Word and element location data
######

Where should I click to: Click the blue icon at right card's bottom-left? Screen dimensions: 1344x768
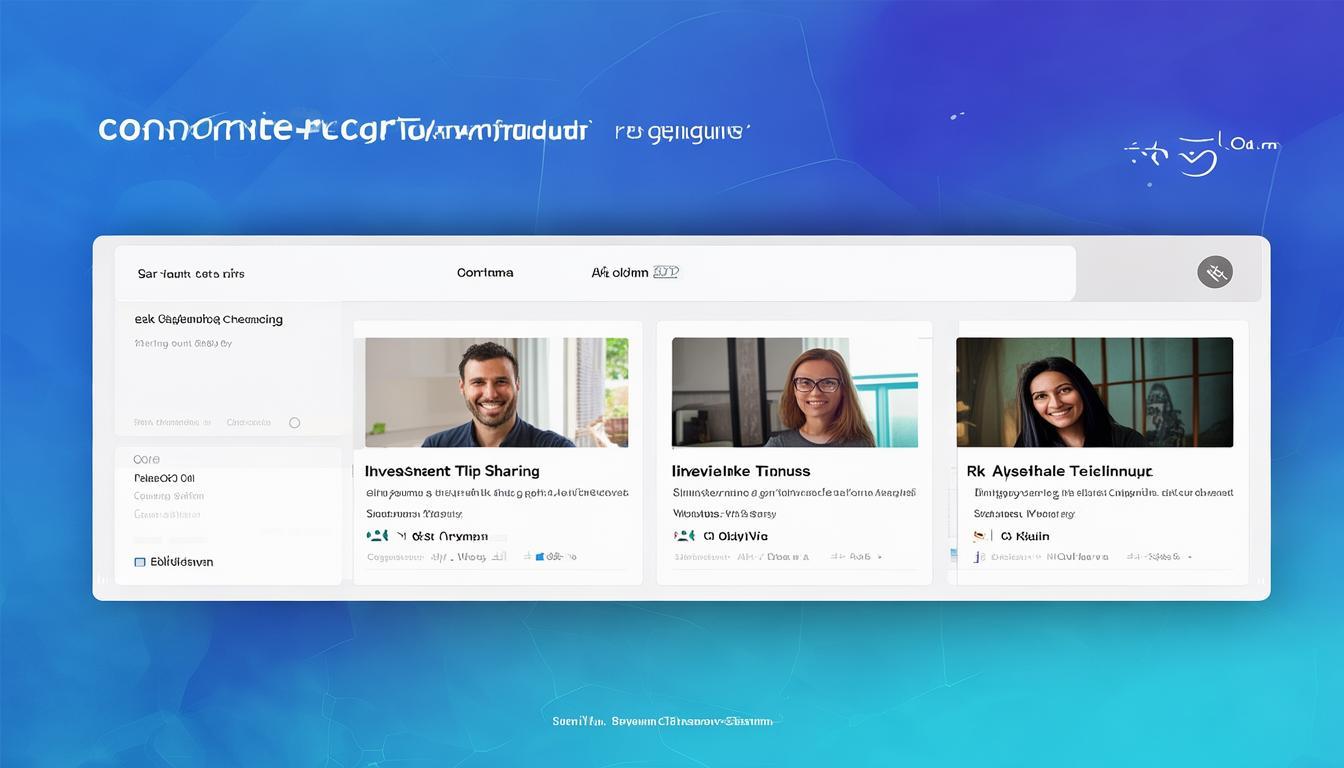(953, 555)
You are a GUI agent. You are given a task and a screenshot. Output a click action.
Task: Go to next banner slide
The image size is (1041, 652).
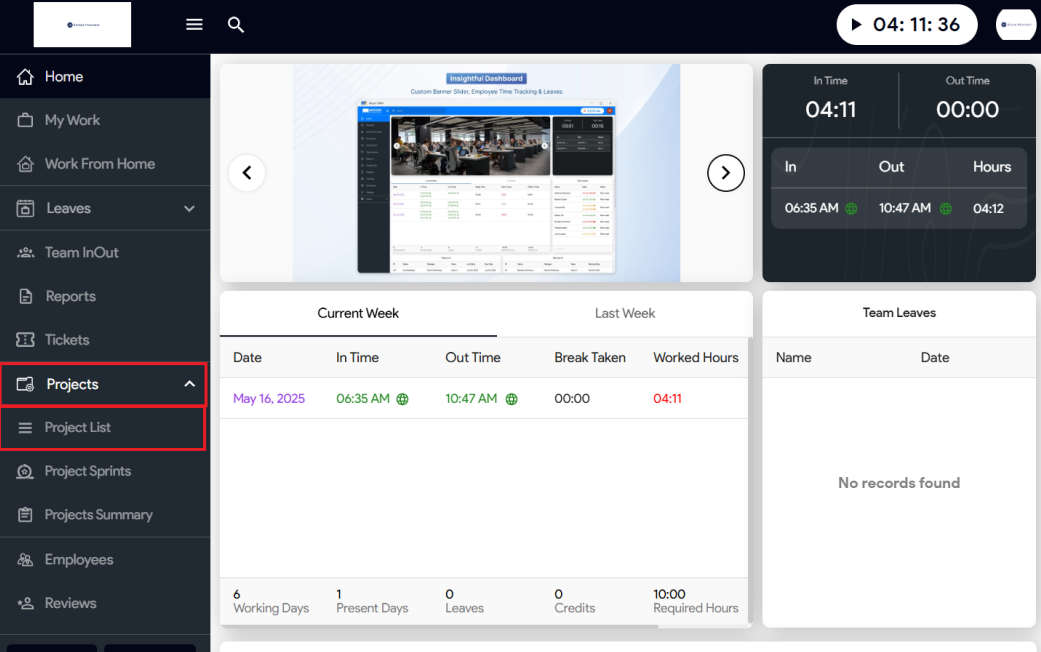click(726, 173)
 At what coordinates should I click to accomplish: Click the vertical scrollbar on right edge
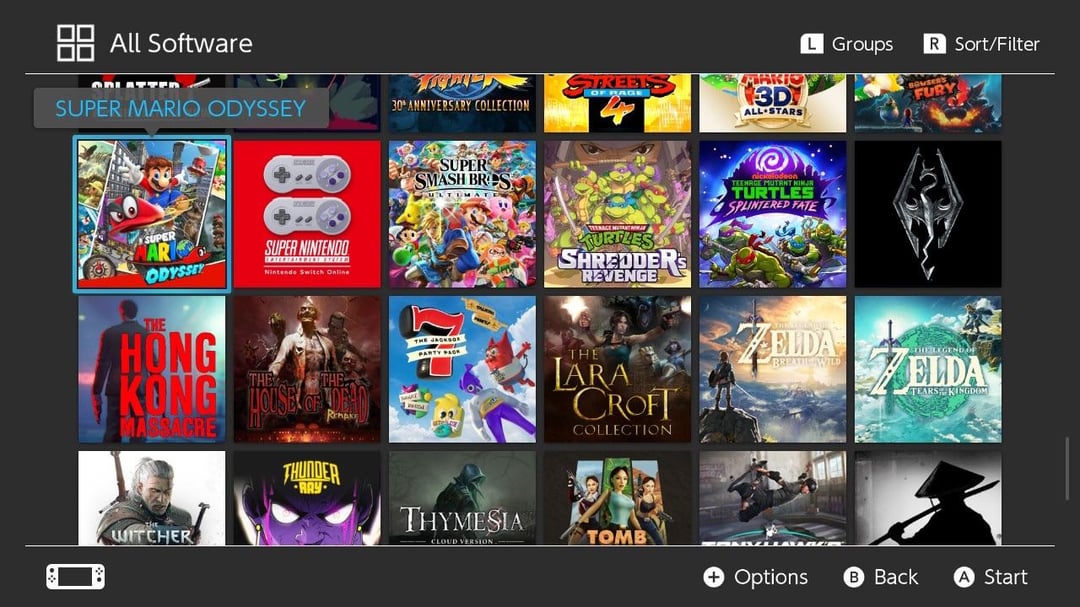click(x=1067, y=469)
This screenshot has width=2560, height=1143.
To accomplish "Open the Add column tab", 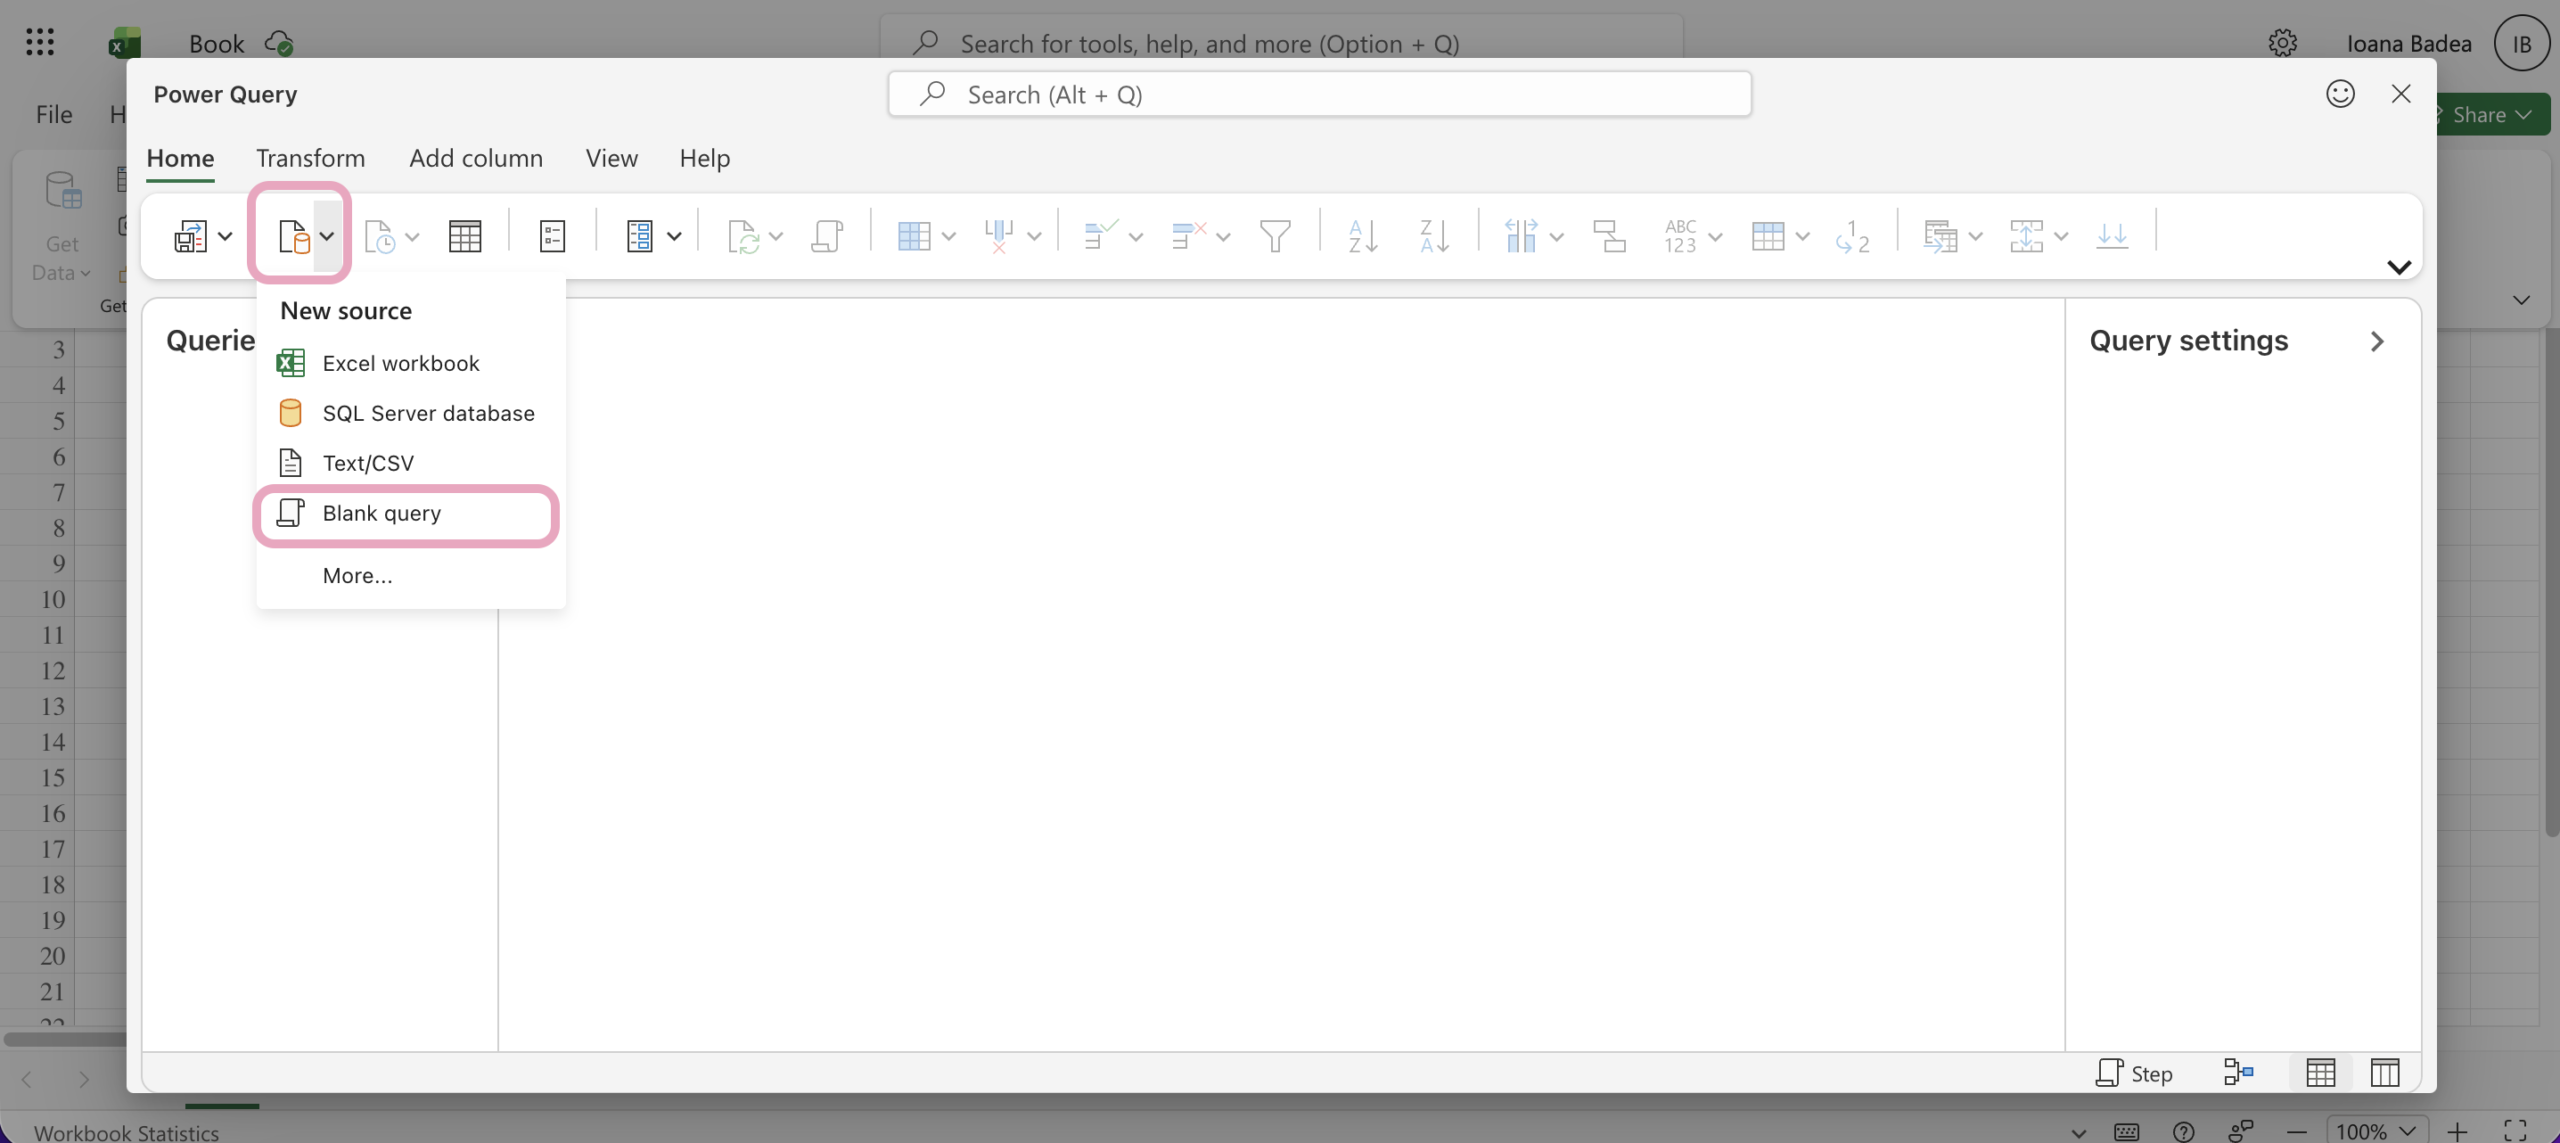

######

▶ **Stated exercise**
Which of the lines above contain the word "right"? Copy each of them in full.

▶ **Exercise output**
Where should I click to: Click the blue icon at right card's bottom-left? Screen dimensions: 1344x768
 At what coordinates should I click to accomplish: Click the vertical scrollbar on right edge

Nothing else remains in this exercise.